Stored records:
↓↓↓
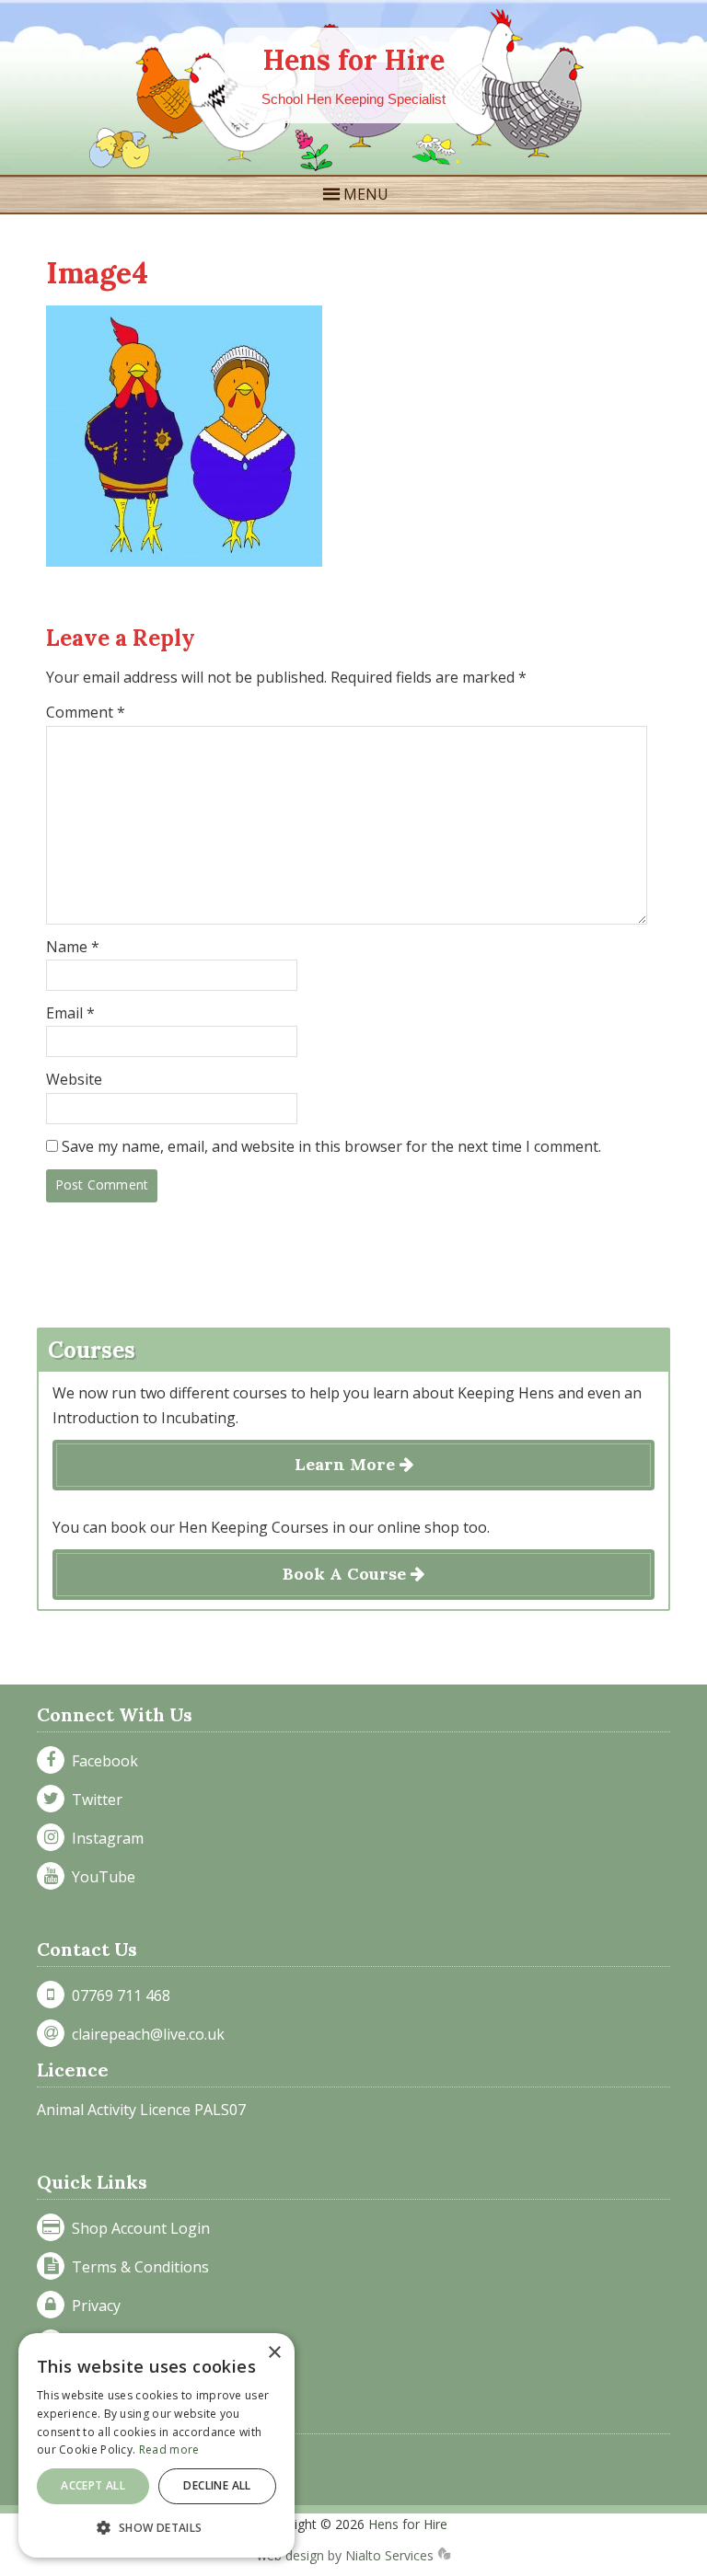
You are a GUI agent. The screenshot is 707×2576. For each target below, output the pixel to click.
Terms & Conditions (136, 2267)
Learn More (347, 1464)
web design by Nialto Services (347, 2555)
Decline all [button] (216, 2485)
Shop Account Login (137, 2228)
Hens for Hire (354, 59)
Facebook (101, 1761)
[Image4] (184, 561)
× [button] (274, 2353)
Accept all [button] (93, 2485)
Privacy (92, 2305)
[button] (156, 2527)
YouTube (99, 1877)
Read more (169, 2449)
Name (72, 947)
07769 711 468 (117, 1995)
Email (70, 1013)
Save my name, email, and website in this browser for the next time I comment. (331, 1146)
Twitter (93, 1799)
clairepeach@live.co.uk (144, 2034)
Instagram (104, 1838)
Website (74, 1079)
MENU (365, 194)
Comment (85, 712)
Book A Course (347, 1573)
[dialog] (156, 2445)
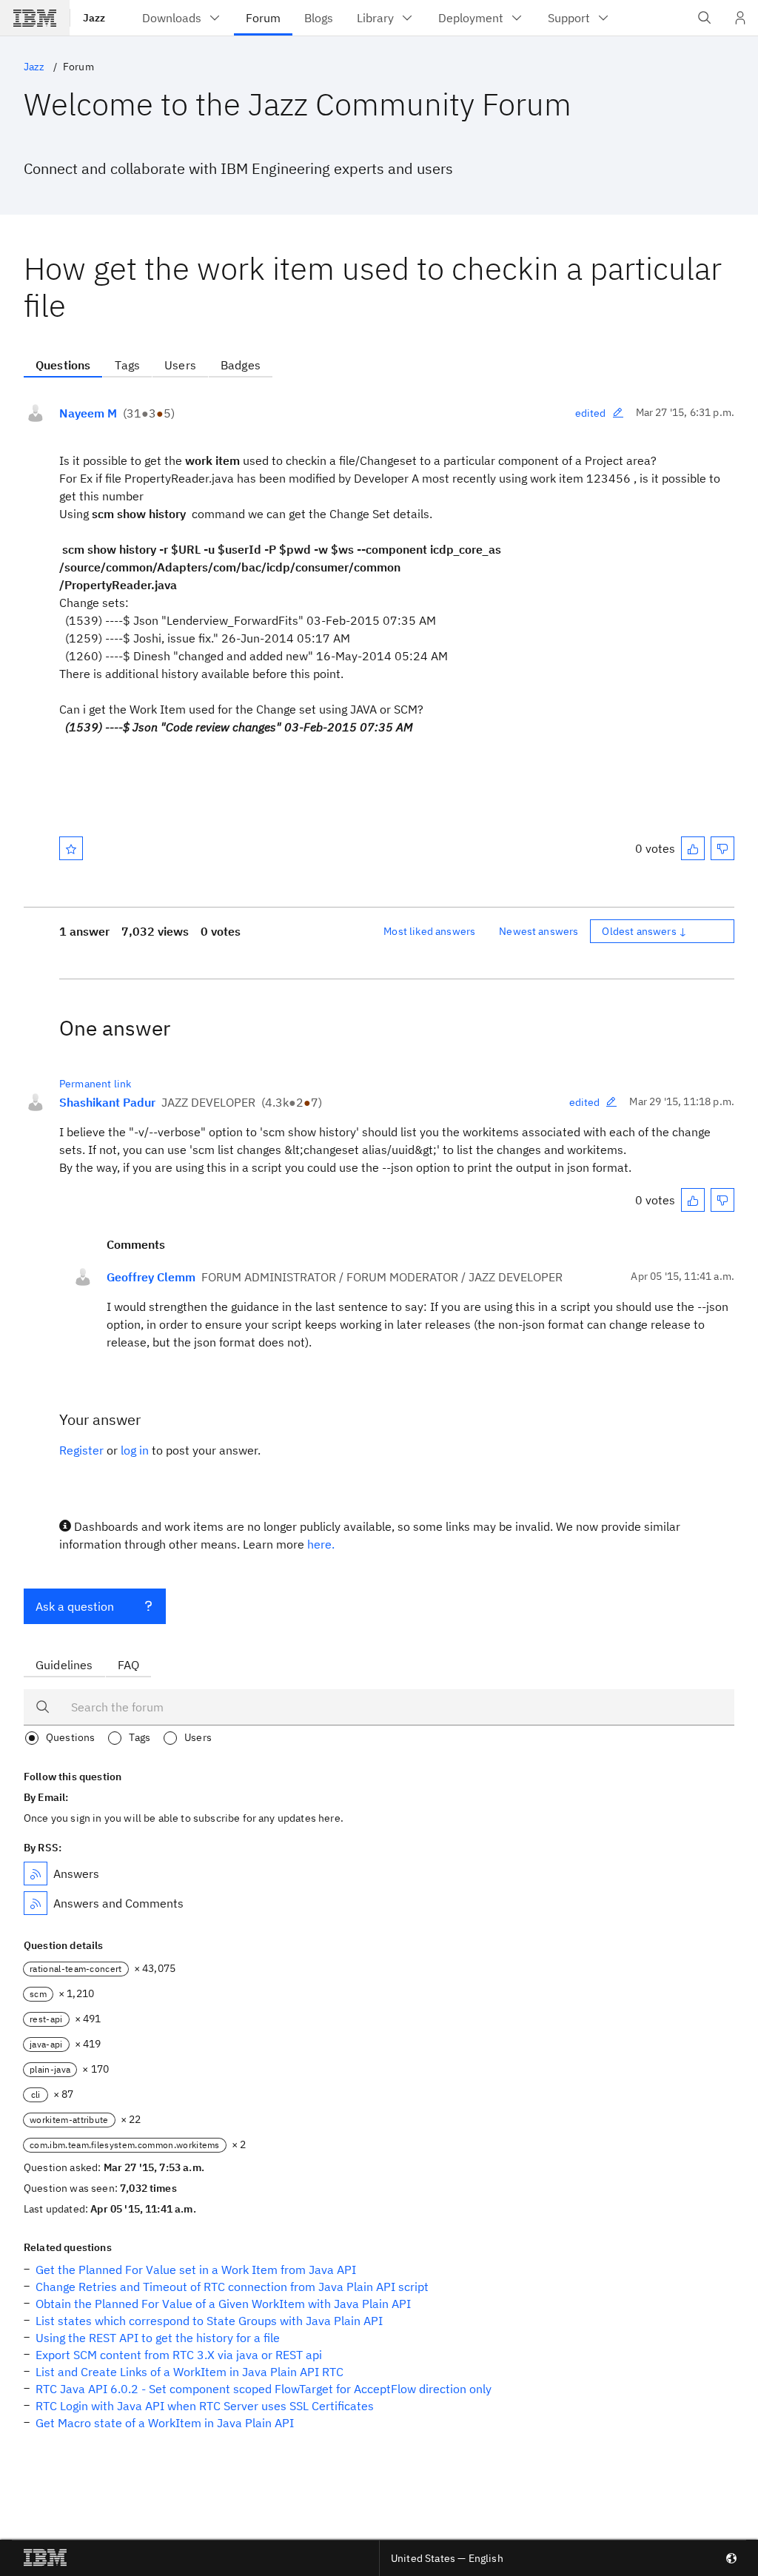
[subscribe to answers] (35, 1873)
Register (81, 1450)
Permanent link (95, 1083)
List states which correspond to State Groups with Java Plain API (209, 2320)
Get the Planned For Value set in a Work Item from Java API (196, 2269)
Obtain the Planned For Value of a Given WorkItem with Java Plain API (223, 2303)
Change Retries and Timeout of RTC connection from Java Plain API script (232, 2286)
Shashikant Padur (107, 1102)
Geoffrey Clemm (151, 1276)
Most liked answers (429, 931)
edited (590, 413)
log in (135, 1450)
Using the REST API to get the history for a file (158, 2337)
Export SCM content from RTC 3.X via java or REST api (179, 2354)
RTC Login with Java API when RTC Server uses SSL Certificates (205, 2405)
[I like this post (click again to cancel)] (693, 848)
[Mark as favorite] (71, 848)
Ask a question (75, 1606)
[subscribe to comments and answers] (35, 1903)
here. (321, 1544)
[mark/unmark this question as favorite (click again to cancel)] (71, 848)
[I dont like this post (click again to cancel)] (722, 848)
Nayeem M (88, 413)
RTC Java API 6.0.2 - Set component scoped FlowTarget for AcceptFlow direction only (264, 2388)
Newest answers (538, 931)
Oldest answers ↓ (644, 931)
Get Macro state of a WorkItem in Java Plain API (165, 2422)
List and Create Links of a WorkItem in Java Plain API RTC (189, 2371)
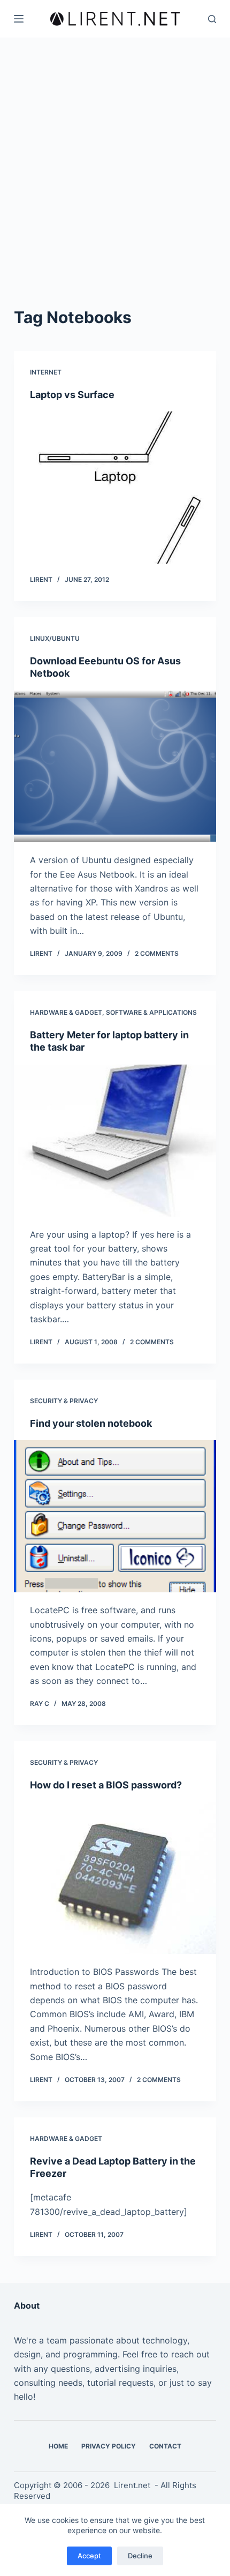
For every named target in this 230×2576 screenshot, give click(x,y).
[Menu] (19, 19)
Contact (165, 2446)
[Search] (212, 19)
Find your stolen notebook (91, 1423)
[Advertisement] (115, 185)
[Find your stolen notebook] (115, 1516)
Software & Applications (151, 1012)
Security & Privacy (64, 1401)
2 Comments (157, 953)
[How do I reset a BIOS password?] (115, 1878)
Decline (140, 2555)
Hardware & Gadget (66, 1012)
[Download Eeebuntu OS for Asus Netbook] (115, 766)
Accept (89, 2555)
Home (58, 2446)
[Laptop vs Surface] (115, 487)
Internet (46, 372)
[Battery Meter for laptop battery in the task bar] (115, 1141)
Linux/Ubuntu (55, 638)
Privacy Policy (108, 2446)
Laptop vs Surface (72, 394)
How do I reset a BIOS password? (106, 1785)
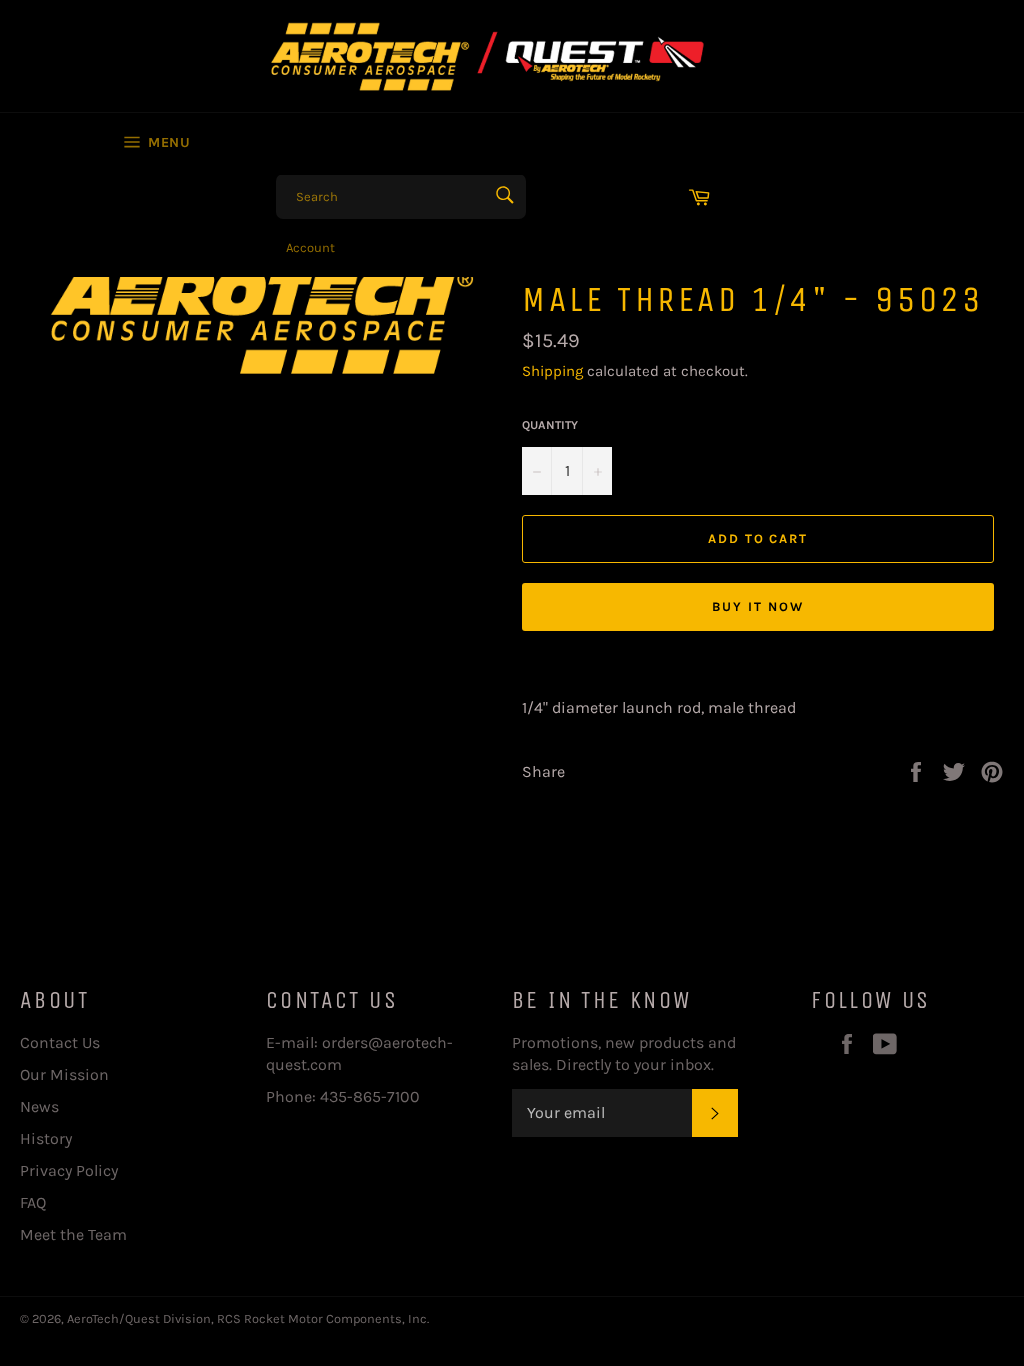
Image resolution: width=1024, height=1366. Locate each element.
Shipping (552, 371)
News (39, 1106)
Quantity (550, 425)
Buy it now (758, 606)
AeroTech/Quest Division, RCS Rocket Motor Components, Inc (247, 1318)
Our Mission (64, 1074)
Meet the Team (73, 1234)
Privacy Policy (69, 1170)
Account (310, 247)
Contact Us (60, 1042)
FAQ (33, 1202)
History (46, 1138)
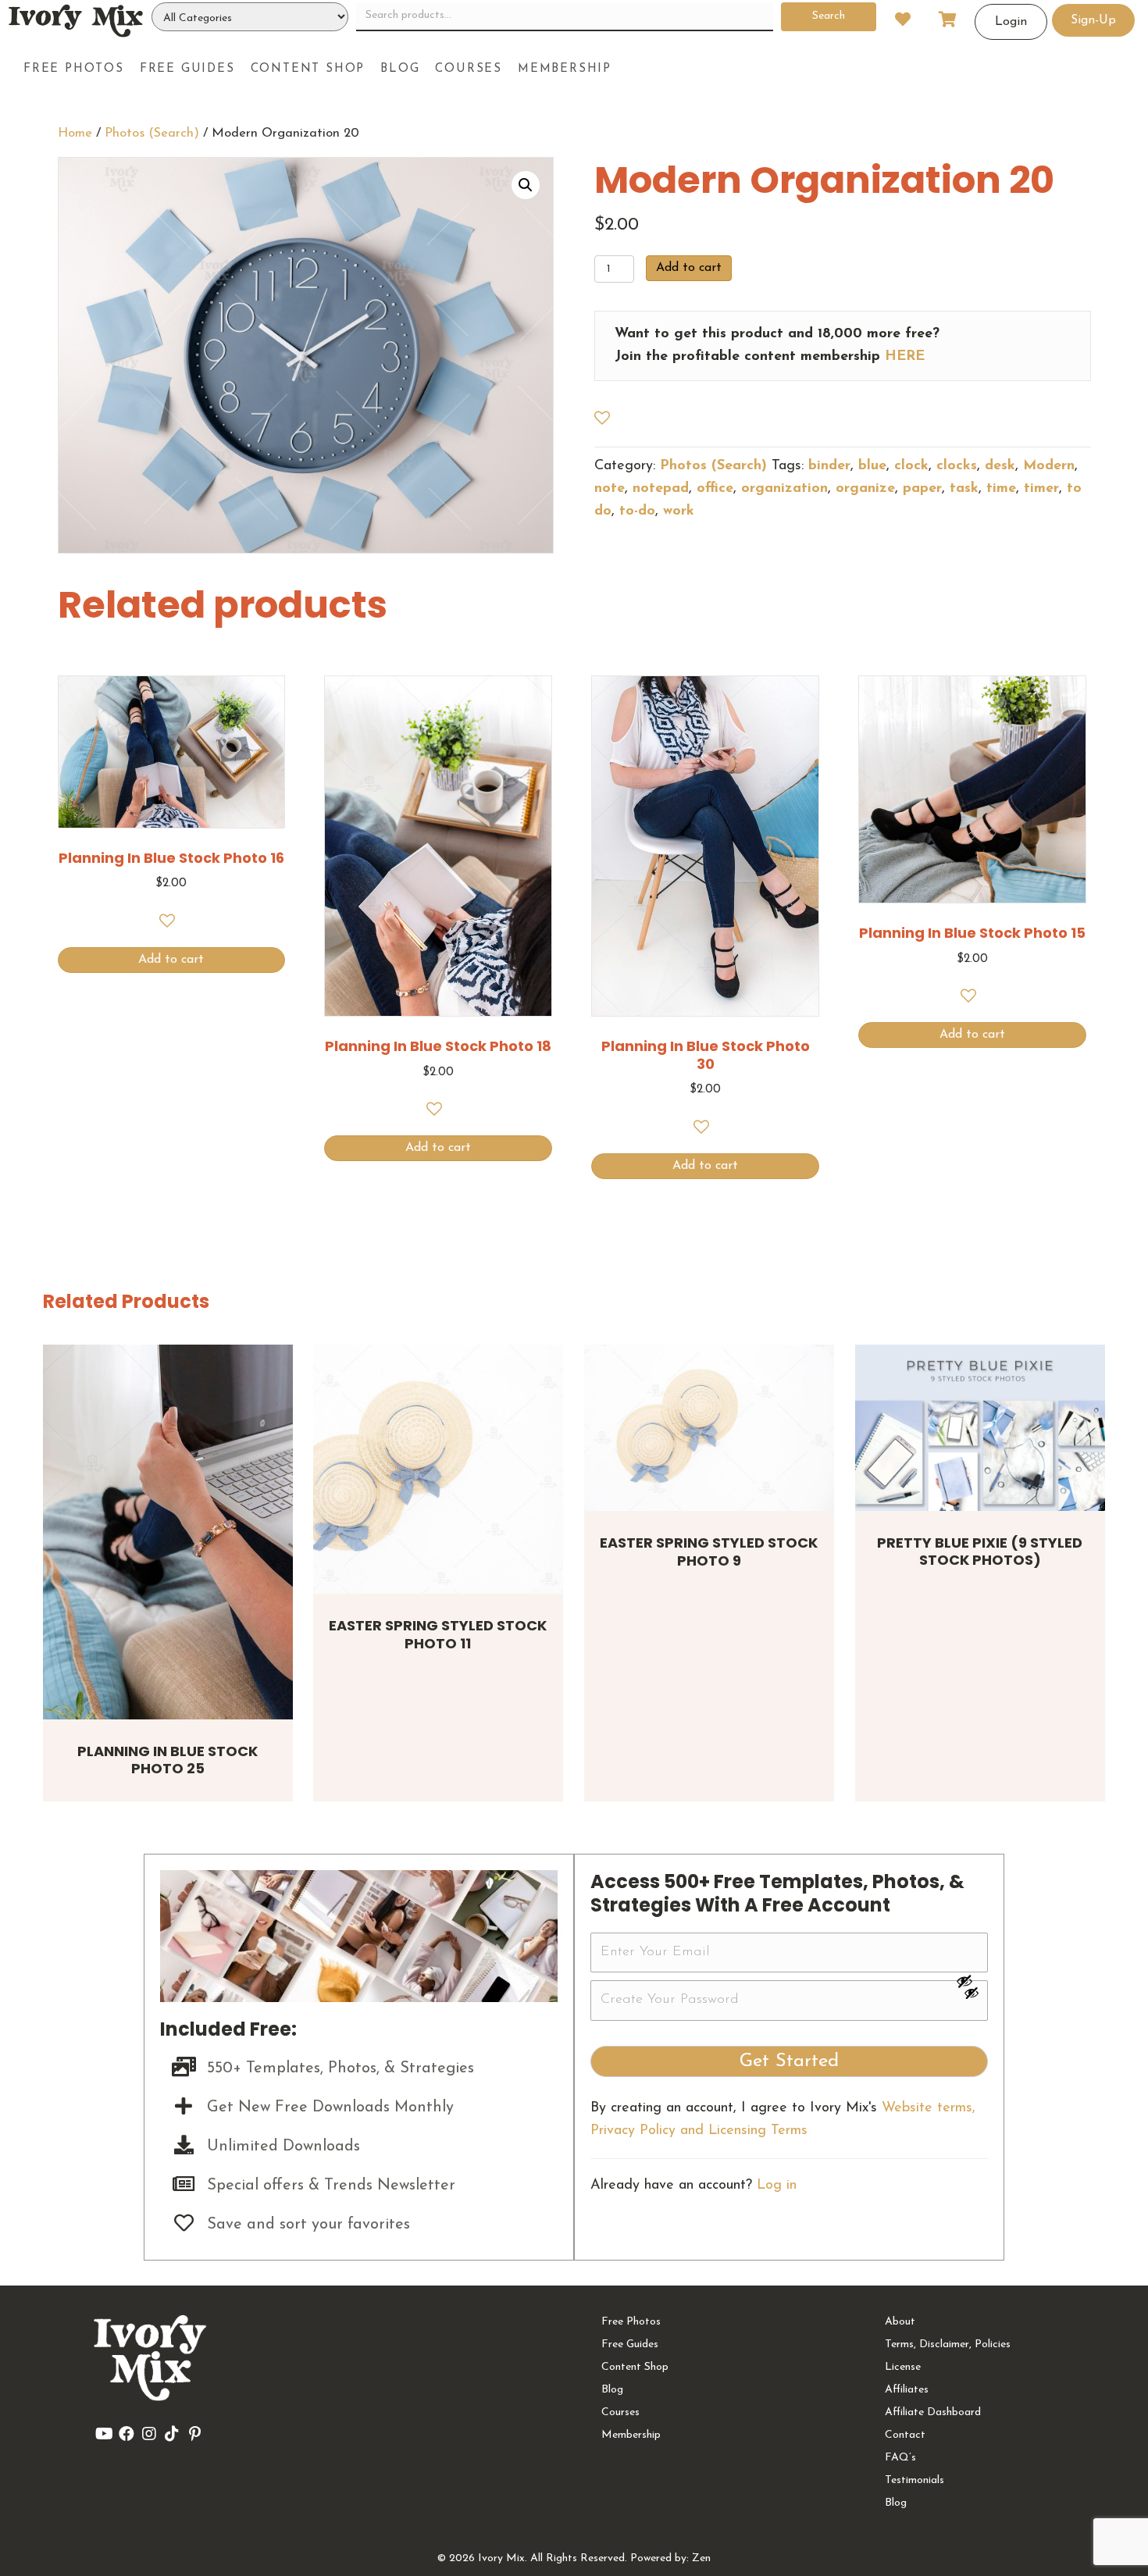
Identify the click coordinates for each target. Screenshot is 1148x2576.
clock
↑↑↑
PROBLEM TO WORK ON: Word for word, write out the lines above running from the one with "Newest answers (538, 931)" up to and including the one with "How do I reset a BIOS password? (106, 1785)". Drop any picture.

RESULT OF THE EXERCISE:
Newest answers (538, 931)
Oldest answers ↓ (644, 931)
Get Macro state of a WorkItem in Java Plain API (165, 2422)
List and Create Links of a WorkItem in Java Plain API RTC (189, 2371)
For every named target in this 230×2576 screenshot, give click(x,y).
[Menu] (19, 19)
Contact (165, 2446)
[Search] (212, 19)
Find your stolen notebook (91, 1423)
[Advertisement] (115, 185)
[Find your stolen notebook] (115, 1516)
Software & Applications (151, 1012)
Security & Privacy (64, 1401)
2 Comments (157, 953)
[How do I reset a BIOS password?] (115, 1878)
Decline (140, 2555)
Hardware & Gadget (66, 1012)
[Download Eeebuntu OS for Asus Netbook] (115, 766)
Accept (89, 2555)
Home (58, 2446)
[Laptop vs Surface] (115, 487)
Internet (46, 372)
[Battery Meter for laptop battery in the task bar] (115, 1141)
Linux/Ubuntu (55, 638)
Privacy Policy (108, 2446)
Laptop vs Surface (72, 394)
How do I reset a BIOS password? (106, 1785)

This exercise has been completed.